Clone the project repo to follow along…
So far in this series we’ve learned the fundamentals of Amazon’s Elastic Container Service, containerized a simple Node.js application, and deployed it to the cloud. In the final article of this series, we’ll eliminate the toil of building and maintaining ECS infrastructure by automating everything we’ve learned using Terraform.
Before diving into Terraform, the first thing we’ll need is a “container
definition” to feed the aws_ecs_task_definition
resource. The good news is
we’ve already built this while working through the manual configuration of our
task.
By simply trimming off everything in the task definition except the
containerDefinitions
list, you’ll have all you need.
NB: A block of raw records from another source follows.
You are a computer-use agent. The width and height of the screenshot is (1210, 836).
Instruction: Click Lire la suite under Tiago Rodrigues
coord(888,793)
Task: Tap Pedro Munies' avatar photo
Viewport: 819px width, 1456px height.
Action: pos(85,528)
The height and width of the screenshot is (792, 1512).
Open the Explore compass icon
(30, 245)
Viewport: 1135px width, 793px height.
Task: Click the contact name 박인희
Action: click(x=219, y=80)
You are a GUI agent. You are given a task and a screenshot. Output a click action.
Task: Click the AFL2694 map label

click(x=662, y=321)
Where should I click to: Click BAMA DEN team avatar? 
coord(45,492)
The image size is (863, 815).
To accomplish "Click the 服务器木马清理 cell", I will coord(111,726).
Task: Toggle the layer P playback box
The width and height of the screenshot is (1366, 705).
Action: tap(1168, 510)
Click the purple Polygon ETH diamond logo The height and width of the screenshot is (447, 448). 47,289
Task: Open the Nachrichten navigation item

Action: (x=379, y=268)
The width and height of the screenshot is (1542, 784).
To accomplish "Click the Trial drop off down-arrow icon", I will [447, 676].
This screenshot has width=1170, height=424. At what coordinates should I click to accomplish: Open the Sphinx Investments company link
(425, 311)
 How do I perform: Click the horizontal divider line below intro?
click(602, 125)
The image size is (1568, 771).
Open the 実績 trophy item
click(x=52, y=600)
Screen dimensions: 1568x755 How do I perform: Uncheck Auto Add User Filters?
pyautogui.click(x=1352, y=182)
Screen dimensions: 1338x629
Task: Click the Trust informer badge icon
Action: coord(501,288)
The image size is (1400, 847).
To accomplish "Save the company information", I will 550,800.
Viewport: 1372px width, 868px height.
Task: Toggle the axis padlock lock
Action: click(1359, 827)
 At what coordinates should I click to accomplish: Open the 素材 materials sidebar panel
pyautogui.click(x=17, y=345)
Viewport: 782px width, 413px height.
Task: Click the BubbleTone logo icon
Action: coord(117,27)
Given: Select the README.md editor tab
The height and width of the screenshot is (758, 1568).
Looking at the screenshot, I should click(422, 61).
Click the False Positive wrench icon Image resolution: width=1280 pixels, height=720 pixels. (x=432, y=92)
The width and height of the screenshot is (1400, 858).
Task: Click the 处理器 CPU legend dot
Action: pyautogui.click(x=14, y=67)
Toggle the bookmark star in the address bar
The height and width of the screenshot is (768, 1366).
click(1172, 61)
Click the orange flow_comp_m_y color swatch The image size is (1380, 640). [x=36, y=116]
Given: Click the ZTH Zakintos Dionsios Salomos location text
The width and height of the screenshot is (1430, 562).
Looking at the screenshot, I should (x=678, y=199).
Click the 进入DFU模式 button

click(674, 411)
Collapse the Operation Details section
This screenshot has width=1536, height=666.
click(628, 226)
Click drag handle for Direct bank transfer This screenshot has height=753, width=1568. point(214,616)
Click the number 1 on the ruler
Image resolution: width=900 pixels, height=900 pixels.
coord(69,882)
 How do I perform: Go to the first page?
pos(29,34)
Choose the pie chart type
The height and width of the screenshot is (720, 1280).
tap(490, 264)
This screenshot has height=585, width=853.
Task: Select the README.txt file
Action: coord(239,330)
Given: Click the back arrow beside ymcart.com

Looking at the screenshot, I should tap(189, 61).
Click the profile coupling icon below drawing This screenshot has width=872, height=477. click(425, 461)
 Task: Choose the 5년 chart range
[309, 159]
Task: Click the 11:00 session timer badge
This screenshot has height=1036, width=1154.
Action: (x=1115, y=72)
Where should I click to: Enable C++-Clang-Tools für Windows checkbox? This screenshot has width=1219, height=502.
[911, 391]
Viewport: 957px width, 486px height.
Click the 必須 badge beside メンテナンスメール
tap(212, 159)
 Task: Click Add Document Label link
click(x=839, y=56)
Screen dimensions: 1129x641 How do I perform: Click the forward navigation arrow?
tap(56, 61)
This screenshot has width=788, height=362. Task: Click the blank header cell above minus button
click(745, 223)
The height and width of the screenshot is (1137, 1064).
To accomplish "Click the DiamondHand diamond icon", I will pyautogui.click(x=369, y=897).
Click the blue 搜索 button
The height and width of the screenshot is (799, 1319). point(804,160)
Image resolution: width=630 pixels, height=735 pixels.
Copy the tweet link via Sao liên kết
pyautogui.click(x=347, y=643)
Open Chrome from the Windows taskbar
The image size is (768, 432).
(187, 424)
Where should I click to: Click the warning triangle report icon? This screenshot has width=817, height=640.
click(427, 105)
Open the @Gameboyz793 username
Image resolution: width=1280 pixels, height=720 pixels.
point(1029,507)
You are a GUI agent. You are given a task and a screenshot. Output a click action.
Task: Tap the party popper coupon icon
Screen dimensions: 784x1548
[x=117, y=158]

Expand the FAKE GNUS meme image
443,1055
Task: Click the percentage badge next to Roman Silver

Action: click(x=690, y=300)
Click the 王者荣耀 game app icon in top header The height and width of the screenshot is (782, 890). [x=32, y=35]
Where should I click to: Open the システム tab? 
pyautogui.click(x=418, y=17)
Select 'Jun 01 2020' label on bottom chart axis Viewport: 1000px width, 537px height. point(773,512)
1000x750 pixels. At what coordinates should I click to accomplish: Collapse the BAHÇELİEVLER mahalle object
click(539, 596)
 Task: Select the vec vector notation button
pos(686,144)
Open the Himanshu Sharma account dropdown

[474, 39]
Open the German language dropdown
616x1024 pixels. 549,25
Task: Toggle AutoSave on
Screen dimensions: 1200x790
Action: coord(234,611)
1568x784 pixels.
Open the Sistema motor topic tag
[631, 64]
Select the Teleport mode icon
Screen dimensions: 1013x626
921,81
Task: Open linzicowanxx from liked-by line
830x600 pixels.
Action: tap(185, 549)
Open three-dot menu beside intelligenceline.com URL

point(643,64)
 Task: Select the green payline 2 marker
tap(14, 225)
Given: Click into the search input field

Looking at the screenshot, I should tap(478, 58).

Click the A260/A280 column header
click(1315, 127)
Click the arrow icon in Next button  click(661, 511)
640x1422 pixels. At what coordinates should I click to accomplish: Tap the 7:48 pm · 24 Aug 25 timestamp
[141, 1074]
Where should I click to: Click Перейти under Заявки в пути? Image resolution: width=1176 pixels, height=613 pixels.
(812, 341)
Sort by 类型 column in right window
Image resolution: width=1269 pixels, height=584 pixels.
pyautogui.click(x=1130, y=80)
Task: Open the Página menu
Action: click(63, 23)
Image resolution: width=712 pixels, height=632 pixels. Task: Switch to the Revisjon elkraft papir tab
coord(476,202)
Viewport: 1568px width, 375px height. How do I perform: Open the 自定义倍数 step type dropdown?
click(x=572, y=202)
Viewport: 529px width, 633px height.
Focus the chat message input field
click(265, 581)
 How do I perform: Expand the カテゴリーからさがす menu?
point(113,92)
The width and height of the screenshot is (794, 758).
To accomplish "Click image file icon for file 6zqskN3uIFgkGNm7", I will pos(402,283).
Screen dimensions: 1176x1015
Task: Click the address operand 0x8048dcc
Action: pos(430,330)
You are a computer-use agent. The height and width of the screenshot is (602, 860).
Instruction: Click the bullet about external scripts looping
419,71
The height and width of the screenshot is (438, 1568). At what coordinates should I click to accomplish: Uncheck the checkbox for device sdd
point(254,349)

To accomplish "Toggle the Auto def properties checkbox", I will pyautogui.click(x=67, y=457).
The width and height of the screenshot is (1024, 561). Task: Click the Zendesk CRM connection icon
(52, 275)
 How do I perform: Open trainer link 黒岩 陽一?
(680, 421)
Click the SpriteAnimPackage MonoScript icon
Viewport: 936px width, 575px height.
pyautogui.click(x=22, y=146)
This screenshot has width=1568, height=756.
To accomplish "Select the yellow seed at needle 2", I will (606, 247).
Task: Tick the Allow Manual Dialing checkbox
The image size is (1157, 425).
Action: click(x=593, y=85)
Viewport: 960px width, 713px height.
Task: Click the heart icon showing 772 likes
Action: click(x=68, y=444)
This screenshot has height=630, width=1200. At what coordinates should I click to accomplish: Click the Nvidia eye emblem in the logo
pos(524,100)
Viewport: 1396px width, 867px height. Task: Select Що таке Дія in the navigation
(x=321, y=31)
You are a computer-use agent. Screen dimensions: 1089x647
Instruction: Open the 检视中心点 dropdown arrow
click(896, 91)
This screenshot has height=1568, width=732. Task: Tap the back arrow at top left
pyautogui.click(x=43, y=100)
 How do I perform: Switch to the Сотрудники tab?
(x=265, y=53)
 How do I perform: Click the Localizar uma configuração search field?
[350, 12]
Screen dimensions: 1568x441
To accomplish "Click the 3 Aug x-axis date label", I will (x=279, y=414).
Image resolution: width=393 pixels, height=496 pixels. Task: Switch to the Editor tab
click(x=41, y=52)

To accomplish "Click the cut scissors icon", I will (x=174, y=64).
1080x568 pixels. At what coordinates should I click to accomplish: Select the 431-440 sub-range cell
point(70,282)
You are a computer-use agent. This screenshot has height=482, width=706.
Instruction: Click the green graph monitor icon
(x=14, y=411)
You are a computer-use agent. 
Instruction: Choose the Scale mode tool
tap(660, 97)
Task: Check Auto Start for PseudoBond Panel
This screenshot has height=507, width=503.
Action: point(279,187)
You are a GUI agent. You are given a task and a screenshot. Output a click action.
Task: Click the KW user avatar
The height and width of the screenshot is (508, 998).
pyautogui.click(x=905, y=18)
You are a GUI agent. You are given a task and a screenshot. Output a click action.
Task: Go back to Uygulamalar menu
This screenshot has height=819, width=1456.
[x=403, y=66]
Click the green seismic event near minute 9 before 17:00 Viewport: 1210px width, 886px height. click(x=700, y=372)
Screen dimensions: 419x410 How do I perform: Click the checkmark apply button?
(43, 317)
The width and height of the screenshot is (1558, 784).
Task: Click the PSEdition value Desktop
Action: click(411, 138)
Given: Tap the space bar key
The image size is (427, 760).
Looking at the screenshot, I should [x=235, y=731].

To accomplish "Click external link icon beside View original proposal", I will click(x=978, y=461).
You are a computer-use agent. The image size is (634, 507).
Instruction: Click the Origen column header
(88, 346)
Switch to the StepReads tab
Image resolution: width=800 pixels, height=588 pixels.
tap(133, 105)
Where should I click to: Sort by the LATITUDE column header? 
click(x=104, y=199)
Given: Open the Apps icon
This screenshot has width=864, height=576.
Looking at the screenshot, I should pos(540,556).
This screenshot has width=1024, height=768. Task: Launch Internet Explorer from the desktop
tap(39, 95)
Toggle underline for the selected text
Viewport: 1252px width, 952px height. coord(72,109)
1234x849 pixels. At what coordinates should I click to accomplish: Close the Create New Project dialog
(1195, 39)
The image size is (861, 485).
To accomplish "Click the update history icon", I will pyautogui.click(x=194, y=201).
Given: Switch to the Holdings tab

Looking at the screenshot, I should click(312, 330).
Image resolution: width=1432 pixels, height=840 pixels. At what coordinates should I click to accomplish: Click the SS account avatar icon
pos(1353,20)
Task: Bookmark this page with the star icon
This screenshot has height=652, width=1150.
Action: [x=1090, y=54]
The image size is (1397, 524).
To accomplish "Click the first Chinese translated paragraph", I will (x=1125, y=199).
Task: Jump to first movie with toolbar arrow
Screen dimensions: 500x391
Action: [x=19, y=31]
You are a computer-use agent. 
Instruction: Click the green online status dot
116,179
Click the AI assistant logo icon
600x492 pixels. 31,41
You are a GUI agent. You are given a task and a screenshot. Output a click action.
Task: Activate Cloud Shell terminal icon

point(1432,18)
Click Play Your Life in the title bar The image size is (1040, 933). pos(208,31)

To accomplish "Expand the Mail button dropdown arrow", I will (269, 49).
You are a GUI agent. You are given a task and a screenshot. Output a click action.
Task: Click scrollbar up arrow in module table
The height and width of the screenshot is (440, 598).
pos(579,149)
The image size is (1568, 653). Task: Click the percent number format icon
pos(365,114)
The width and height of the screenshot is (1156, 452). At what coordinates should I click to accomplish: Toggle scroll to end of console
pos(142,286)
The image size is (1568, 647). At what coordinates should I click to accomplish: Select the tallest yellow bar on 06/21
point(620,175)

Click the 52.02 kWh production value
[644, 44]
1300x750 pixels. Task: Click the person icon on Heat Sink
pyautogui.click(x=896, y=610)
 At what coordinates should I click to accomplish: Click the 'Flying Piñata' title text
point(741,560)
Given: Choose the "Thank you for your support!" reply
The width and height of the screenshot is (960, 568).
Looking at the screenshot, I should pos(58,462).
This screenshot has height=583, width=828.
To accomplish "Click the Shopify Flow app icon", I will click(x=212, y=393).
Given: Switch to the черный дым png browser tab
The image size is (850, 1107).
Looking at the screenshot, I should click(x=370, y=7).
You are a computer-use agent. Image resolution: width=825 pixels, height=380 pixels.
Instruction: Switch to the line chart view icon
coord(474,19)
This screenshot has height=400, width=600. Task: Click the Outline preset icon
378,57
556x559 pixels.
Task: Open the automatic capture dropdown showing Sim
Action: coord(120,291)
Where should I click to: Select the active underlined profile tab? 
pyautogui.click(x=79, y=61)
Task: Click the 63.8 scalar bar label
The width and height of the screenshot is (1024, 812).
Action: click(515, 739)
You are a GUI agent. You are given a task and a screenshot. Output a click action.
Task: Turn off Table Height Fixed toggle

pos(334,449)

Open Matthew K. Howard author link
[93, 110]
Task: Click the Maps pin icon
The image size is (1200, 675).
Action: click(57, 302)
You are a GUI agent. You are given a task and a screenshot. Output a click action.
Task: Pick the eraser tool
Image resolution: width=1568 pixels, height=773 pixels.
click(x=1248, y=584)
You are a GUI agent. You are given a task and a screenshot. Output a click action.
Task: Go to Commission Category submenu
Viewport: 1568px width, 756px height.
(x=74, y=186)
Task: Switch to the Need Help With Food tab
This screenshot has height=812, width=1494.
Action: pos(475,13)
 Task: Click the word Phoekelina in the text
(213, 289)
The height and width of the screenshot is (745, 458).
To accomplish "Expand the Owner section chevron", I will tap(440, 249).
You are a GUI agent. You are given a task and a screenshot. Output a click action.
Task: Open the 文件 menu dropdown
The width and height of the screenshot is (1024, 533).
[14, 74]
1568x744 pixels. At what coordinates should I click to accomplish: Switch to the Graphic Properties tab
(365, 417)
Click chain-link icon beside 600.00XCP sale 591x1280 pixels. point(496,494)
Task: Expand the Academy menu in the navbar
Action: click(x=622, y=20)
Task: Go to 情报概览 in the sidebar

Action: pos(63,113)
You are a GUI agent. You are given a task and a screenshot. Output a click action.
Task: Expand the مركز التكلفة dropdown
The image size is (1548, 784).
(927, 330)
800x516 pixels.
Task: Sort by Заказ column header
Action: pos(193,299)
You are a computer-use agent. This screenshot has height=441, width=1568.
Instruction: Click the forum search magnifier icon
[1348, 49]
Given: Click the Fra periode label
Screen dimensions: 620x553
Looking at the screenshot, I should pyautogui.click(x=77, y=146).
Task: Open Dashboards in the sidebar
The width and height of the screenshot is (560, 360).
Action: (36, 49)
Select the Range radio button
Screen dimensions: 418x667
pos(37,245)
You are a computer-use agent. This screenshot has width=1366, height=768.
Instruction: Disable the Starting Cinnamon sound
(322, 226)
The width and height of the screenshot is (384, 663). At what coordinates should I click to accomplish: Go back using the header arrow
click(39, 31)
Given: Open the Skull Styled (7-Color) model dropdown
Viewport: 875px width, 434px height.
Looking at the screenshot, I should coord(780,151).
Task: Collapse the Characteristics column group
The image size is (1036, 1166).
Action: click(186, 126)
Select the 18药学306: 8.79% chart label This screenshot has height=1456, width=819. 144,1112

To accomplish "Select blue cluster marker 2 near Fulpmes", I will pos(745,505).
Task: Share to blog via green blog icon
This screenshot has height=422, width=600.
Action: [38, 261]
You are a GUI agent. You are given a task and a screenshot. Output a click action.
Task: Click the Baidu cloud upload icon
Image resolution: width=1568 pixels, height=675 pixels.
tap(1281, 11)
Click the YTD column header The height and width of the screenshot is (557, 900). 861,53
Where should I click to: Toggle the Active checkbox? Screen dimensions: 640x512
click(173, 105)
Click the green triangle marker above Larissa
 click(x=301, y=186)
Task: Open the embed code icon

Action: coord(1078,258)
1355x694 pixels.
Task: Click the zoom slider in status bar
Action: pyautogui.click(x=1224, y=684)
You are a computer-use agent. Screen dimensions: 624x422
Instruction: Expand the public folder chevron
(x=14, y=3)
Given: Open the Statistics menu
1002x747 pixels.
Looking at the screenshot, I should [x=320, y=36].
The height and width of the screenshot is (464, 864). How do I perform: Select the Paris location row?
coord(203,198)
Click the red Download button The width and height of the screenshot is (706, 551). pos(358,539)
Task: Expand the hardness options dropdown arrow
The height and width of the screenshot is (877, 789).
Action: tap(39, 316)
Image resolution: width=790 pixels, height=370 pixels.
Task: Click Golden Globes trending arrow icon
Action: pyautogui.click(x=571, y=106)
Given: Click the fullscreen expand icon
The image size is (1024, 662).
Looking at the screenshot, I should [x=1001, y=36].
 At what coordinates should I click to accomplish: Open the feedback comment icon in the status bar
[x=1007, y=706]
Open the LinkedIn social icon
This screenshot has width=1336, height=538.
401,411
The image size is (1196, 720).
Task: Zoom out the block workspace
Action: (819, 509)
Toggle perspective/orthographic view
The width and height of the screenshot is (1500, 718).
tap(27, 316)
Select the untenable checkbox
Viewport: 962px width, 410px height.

The initial slog of
figuring out the task definition JSON is paying dividends! This is just reusing
a portion of an existing file, and the point of this article is the actual
Terraform, so I’ll simply link to the example from the project repo.
Since the first article I did a bit of clean up – removing unnecessary values
(nulls, empty lists) and templating a few more things to make reuse easier.
NOTE: To work through the entire demo deployment, you will need to modify one line in the container definition – the path to the Parameter Store secret. You also need to add the secret to test retrieval. In your AWS account, go to Services > Systems Manager > Parameter Store > Create parameter. For anything sensitive, always use SecureString. If you use the same path and name, you will only need to insert your AWS Account ID in the container definition. Otherwise, adjust as needed.
To make this simpler for anyone to test drive, we’ll use the default VPC and subnets that come with new AWS accounts. If you’ve deleted those, you can use Terraform’s AWS VPC and subnet resources (or a module of your choice) to create space for our example.
A past series went into a lot of detail around creating network resources from scratch. Rather than rehash that I want to cover another common scenario – using data sources to discover existing network infrastructure. Beyond account defaults in this case, you will often have shared VPCs, subnets, NAT gateways, etc. that you can consume rather than having to re-create for each service.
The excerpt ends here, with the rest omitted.